Brad Garrett claims Ellen DeGeneres was 'horrible' to staff, host's terrible behavior was 'common knowledge'

While DeGeneres grabbed headlines over her apology, 'Everybody Loves Raymond' star, 60, alleged that people at the top bear sole responsibility for workplace culture

                            Brad Garrett claims Ellen DeGeneres was 'horrible' to staff, host's terrible behavior was 'common knowledge'
Brad Garrett, Ellen Degeneres (Getty Images)

Brad Garrett has called out Ellen DeGeneres over her alleged mistreatment of employees. Following reports from former staff members of The Ellen DeGeneres Show describing the workplace environment as "toxic," the 62-year-old daytime talk show host issued an apology in a lengthy memo. While the show is undergoing an internal investigation by Warner Media, DeGeneres said she is "glad the issues at our show were brought to my attention" and that steps were being taken to "correct" them, People reported.

"Hey everybody – it’s Ellen. On day one of our show, I told everyone in our first meeting that The Ellen DeGeneres Show would be a place of happiness – no one would ever raise their voice, and everyone would be treated with respect. Obviously, something changed, and I am disappointed to learn that this has not been the case. And for that, I am sorry. Anyone who knows me knows it’s the opposite of what I believe and what I hoped for our show," DeGeneres began. 

Ellen DeGeneres speaks onstage during the 62nd Annual GRAMMY Awards at STAPLES Center on January 26, 2020, in Los Angeles, California. (Getty Images)

While the comedienne grabbed headlines over her apology, Everybody Loves Raymond star Garrett, 60, alleged on Twitter that DeGeneres bears sole responsibility for the workplace culture on her show. "Sorry but it comes from the top ⁦@TheEllenShow," he wrote, tagging her in the post. "Know more than one who were treated horribly by her.⁩ Common knowledge."

Garrett appeared as a guest on DeGeneres' talk show at least six times between 2004 and 2007. However, he did not detail any specific allegations against her.

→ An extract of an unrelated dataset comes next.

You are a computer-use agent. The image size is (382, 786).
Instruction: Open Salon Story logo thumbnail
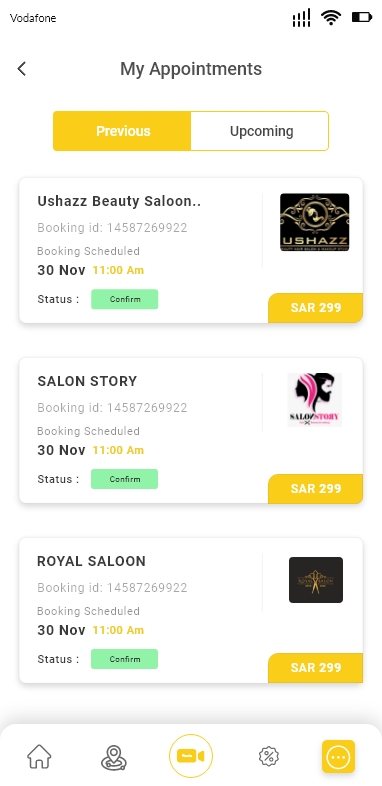pyautogui.click(x=315, y=400)
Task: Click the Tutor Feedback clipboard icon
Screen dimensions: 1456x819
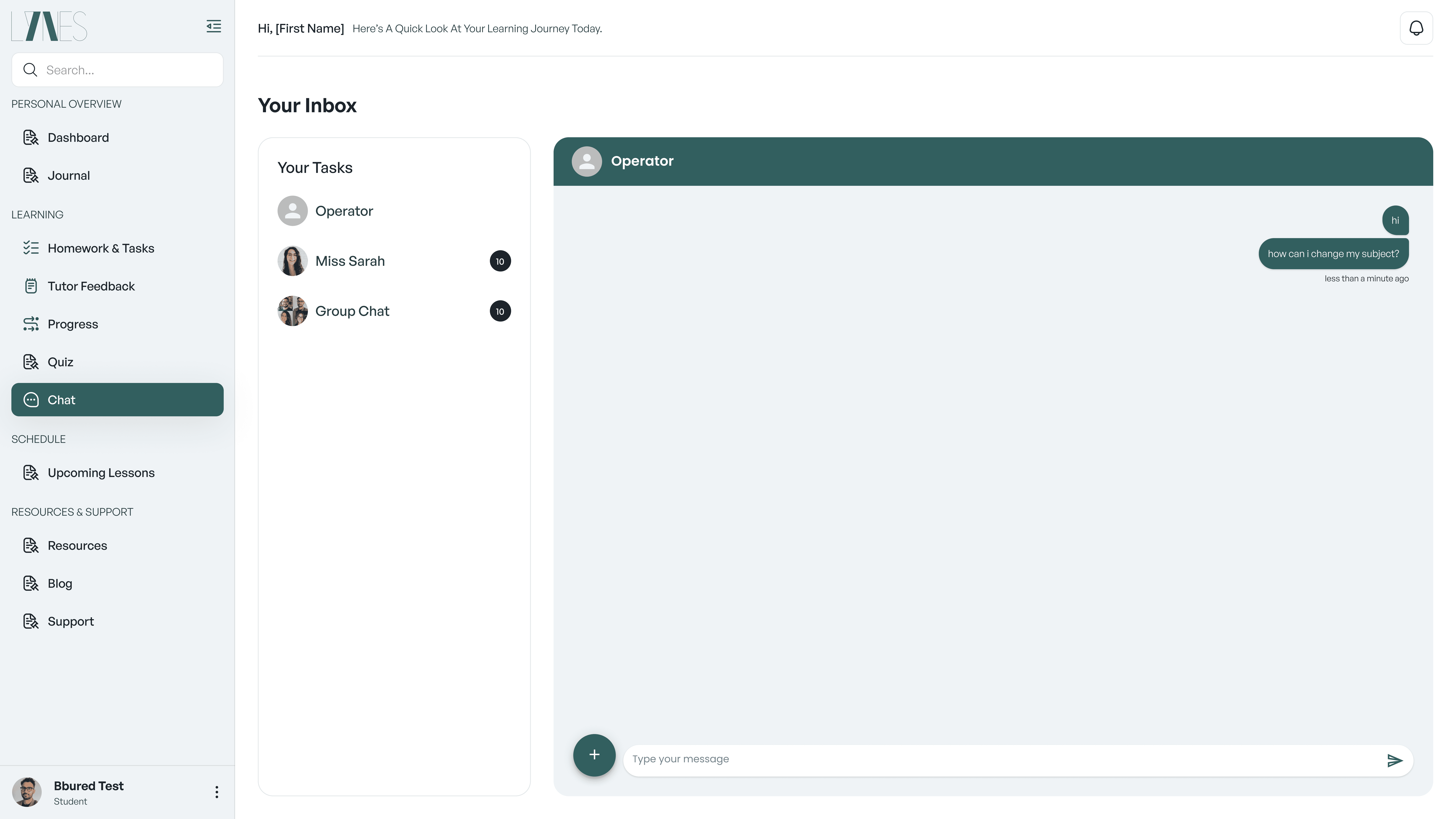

DeGeneres, in her message to employees, claimed responsibility for the behavior of her production team and promised to improve the day-to-day environment.

"I could not have the success I’ve had without all of your contributions. My name is on the show and everything we do and I take responsibility for that," she wrote. "Alongside Warner Bros, we immediately began an internal investigation and we are taking steps, together, to correct the issues. As we’ve grown exponentially, I’ve not been able to stay on top of everything and relied on others to do their jobs as they knew I’d want them done. Clearly some didn’t. That will now change and I’m committed to ensuring this does not happen again," she wrote.

(L-R, front row) Actress Ericka Beck, Actor Ellen DeGeneres, Actor Albert Brooks, director Andrew Stanton, (L-R, back row) actor Stephen Root, actor Brad Garrett, actress Elizabeth Perkins, actor John Ratzenberger and actor Willem Dafoe arrive at the premiere of "Finding Nemo" at the El Capitan Theatre on May 18, 2003, in Hollywood, California. (Getty Images)

The veteran talk show host said some of her colleagues have been misrepresenting her.

"I’m also learning that people who work with me and for me are speaking on my behalf and misrepresenting who I am and that has to stop," DeGeneres continued. "As someone who was judged and nearly lost everything for just being who I am, I truly understand and have deep compassion for those being looked at differently, or treated unfairly, not equal, or – worse – disregarded. To think that anyone of you felt that way is awful to me."

She then went on to say she was "glad" the issues were brought to her attention and promised to do her "part" in resolving them.

"We all have to be more mindful about the way our words and actions affect others, and I’m glad the issues at our show were brought to my attention. I promise to do my part in continuing to push myself and everyone around me to learn and grow. It’s important to me and to Warner Bros. that everyone who has something to say can speak up and feels safe doing so," the comedian added.